Sin embargo, enseguida se echó a atrás: "Sí, bueno, cualquier cosa puede servir para perder peso, otra cosa es que se consiga. Internet es una fuente inagotable de información; me imagino que con el éxito de Twitter habrá cien mil cuentas sobre dietas, métodos para perder calorías y otras tantas aplicaciones que supuestamente te ayudan a adelgazar".
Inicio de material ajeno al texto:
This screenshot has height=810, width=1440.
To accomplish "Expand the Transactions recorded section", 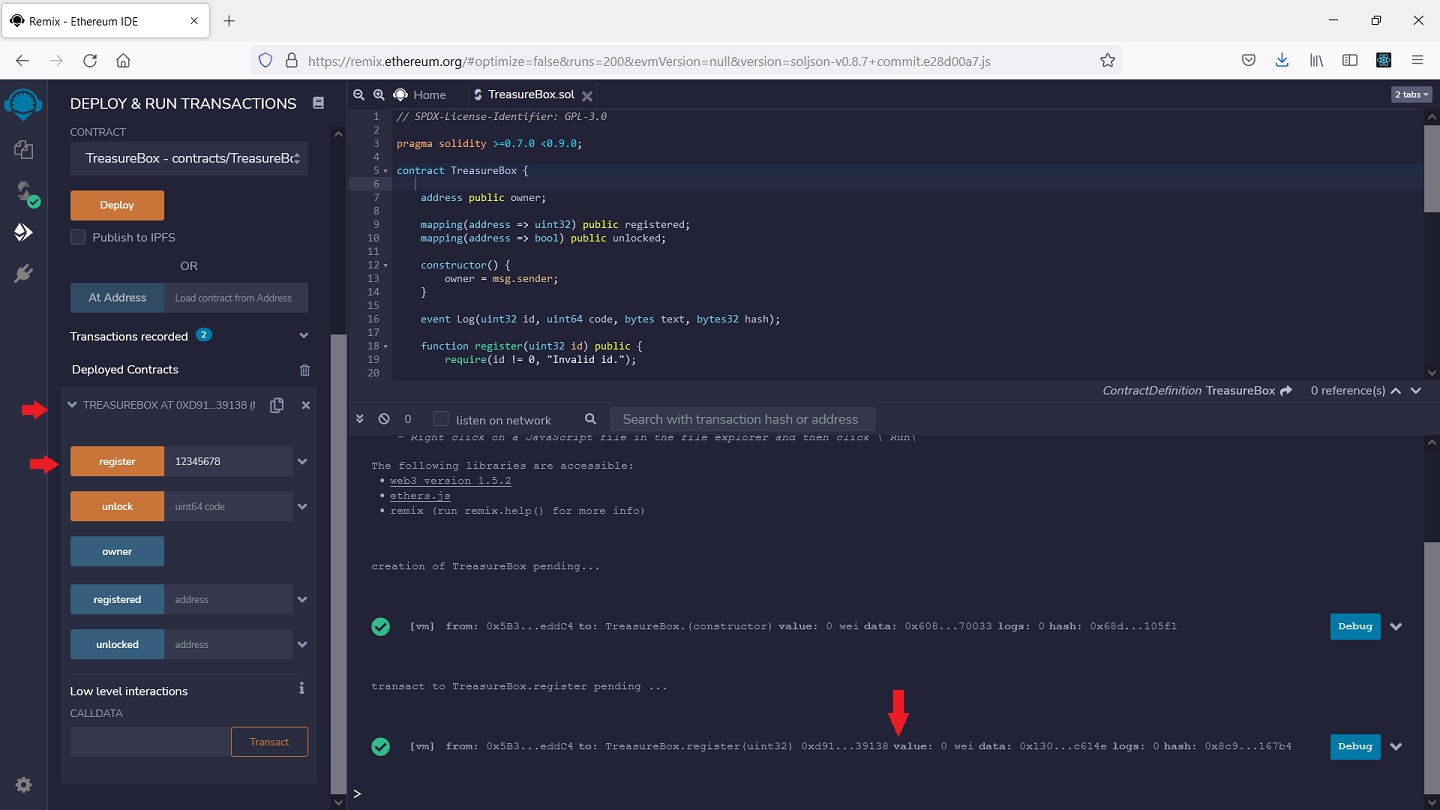I will (304, 336).
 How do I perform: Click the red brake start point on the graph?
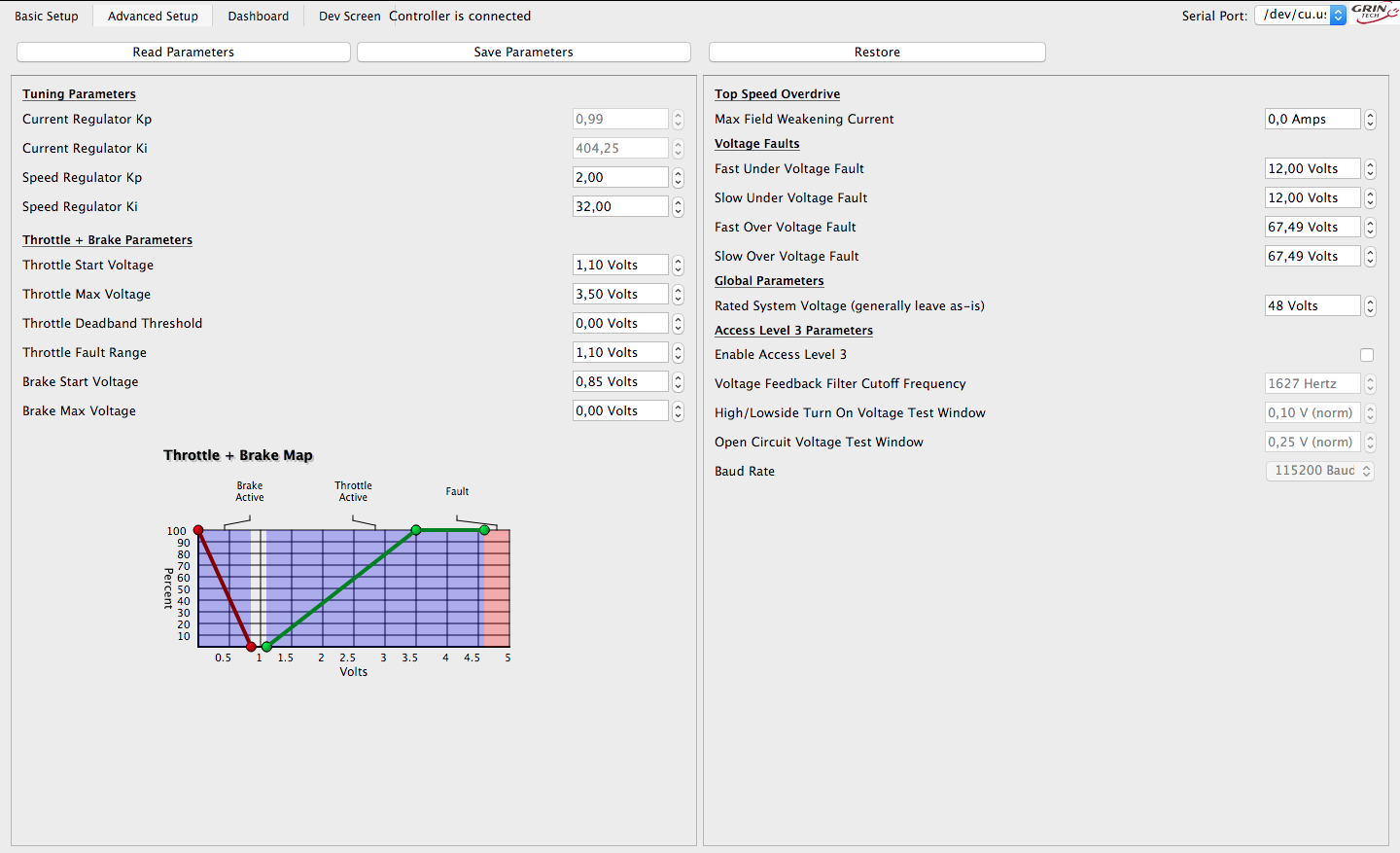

"Pues sí, tienes razón: hay un montón de información y recursos... Pero no es eso lo que de verdad ayuda a adelgazar: es el hecho de compartirlo con los demás", explica Mari Pili. "Vaya, lo que se denomina presión social", corrige Rosa.

El qué dirán

En efecto, un estudio confirma que la plataforma de microblogging Twitter ayuda a muchos de sus usuarios a perder peso. El intercambio de información, la publicación del estado actual, el sentimiento de no estar solo en un proceso tan arduo... y sí, sobre todo, la presión que ejerce la 'obligación' de ir informando de los progresos hace de Twitter un método de adelgazamiento más.

"Vamos, que es como si sales a la calle con un cartel en la frente con lo que pesas exactamente, cuánto has adelgazado en la última semana, si en vez de perder has ganado calorías... -continúa Rosa- Lo mismo pero en el mundo virtual, que no entiendo por qué ahí no da vergüenza". "Porque mientes", responde sin pensar Mari Pili, tirando por la borda en sólo un segundo el que iba a ser su nuevo método para adelgazar. 

Suerte que los japoneses han inventado un tenedor inteligente que, contabilizando el número de 'bocados' y el tiempo que tardas en llevarte la comida a la boca, dicen que ayuda a perder peso. ¿Lo malo? Que también se apoya en las redes sociales para ejercer esa presión social del 'qué dirán' si no lo logro. Yo me quedo con lo del cartel en la frente.